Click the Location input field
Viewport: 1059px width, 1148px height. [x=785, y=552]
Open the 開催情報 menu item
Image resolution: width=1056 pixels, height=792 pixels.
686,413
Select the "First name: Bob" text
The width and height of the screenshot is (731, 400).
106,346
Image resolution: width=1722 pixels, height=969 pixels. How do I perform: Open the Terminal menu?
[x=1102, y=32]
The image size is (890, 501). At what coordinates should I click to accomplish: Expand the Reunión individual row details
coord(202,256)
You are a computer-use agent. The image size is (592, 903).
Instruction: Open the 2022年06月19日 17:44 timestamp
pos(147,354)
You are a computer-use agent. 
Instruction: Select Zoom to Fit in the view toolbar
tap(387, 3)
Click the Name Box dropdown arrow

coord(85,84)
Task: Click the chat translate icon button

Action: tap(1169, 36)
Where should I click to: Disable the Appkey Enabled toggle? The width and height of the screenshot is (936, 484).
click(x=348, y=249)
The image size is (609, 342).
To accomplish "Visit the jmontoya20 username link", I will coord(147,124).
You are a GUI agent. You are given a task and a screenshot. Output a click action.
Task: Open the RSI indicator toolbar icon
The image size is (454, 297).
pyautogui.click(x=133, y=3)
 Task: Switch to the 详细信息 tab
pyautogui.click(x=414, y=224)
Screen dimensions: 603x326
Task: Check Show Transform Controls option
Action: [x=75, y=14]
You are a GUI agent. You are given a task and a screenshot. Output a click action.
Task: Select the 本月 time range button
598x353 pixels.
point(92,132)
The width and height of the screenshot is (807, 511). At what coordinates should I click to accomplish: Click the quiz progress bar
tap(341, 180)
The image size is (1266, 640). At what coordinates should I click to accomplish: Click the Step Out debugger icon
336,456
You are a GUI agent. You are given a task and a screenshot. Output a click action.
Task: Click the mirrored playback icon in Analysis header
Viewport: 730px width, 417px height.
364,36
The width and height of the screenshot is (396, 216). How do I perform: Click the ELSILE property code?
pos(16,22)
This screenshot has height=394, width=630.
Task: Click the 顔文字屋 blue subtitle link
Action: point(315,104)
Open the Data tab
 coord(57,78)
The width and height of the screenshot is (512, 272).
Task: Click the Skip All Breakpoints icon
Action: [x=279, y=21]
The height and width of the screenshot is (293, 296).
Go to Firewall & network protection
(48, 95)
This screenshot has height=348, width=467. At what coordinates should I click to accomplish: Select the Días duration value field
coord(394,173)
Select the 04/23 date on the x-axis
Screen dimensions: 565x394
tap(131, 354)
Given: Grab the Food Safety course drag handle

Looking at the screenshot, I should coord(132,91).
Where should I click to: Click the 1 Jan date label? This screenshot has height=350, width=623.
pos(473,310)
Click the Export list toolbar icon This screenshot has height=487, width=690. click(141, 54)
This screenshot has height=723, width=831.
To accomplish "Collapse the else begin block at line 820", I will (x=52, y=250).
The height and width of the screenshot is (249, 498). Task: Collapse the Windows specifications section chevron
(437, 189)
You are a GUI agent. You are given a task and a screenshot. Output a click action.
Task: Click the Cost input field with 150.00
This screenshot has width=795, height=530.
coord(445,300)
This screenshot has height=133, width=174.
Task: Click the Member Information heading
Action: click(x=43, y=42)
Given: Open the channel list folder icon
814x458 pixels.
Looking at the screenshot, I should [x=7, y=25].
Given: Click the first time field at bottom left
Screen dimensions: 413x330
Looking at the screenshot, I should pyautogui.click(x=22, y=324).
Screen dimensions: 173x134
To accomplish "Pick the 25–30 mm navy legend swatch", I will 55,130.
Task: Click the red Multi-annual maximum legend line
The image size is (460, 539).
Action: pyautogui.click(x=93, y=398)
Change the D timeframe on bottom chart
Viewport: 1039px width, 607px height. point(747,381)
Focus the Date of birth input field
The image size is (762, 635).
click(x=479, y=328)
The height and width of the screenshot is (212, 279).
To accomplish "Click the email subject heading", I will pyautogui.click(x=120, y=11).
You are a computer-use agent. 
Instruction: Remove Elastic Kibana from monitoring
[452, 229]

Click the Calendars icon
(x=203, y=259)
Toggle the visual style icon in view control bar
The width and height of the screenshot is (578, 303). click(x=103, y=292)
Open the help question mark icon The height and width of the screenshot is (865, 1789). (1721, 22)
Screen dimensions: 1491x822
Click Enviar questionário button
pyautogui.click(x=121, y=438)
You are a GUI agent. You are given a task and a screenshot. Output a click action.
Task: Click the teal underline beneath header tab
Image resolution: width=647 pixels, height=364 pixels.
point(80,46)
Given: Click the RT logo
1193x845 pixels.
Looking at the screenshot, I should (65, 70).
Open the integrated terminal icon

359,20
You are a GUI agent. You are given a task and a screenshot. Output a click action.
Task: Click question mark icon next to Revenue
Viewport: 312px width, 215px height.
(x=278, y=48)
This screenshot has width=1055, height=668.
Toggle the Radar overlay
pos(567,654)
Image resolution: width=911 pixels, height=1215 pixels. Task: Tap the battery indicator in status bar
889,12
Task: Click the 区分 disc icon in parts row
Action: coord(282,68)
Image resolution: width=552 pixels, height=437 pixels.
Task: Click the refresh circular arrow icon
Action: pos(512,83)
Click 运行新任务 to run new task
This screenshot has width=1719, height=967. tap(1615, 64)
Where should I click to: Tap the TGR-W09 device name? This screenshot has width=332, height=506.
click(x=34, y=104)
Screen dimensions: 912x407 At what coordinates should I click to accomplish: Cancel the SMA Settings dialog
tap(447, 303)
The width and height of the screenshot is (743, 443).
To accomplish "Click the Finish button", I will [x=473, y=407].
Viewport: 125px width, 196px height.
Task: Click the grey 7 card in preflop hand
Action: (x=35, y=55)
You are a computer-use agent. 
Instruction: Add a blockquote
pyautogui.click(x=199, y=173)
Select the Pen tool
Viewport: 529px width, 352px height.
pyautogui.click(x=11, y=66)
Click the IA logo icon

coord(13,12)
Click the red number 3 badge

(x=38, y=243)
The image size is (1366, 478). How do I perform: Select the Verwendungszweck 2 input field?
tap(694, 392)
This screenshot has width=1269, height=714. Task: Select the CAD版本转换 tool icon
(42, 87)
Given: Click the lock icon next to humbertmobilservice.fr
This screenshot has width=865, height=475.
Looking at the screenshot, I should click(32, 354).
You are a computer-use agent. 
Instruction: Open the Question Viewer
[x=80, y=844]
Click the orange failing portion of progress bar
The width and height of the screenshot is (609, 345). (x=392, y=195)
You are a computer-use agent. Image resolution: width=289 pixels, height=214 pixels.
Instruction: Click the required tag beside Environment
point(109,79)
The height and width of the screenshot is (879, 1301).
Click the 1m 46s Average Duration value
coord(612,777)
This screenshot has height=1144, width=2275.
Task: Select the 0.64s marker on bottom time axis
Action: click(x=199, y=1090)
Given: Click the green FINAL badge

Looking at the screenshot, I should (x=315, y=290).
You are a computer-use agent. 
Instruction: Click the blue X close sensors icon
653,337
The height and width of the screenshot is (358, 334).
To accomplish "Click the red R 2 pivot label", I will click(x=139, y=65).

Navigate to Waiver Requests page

» **Your goal**
Copy the data above again, from its first line through the line containing "tap(387, 3)", with both of those lines included.

» **Answer**
Click the Location input field
Viewport: 1059px width, 1148px height. [x=785, y=552]
Open the 開催情報 menu item
Image resolution: width=1056 pixels, height=792 pixels.
686,413
Select the "First name: Bob" text
The width and height of the screenshot is (731, 400).
106,346
Image resolution: width=1722 pixels, height=969 pixels. How do I perform: Open the Terminal menu?
[x=1102, y=32]
The image size is (890, 501). At what coordinates should I click to accomplish: Expand the Reunión individual row details
coord(202,256)
You are a computer-use agent. The image size is (592, 903).
Instruction: Open the 2022年06月19日 17:44 timestamp
pos(147,354)
You are a computer-use agent. 
Instruction: Select Zoom to Fit in the view toolbar
tap(387, 3)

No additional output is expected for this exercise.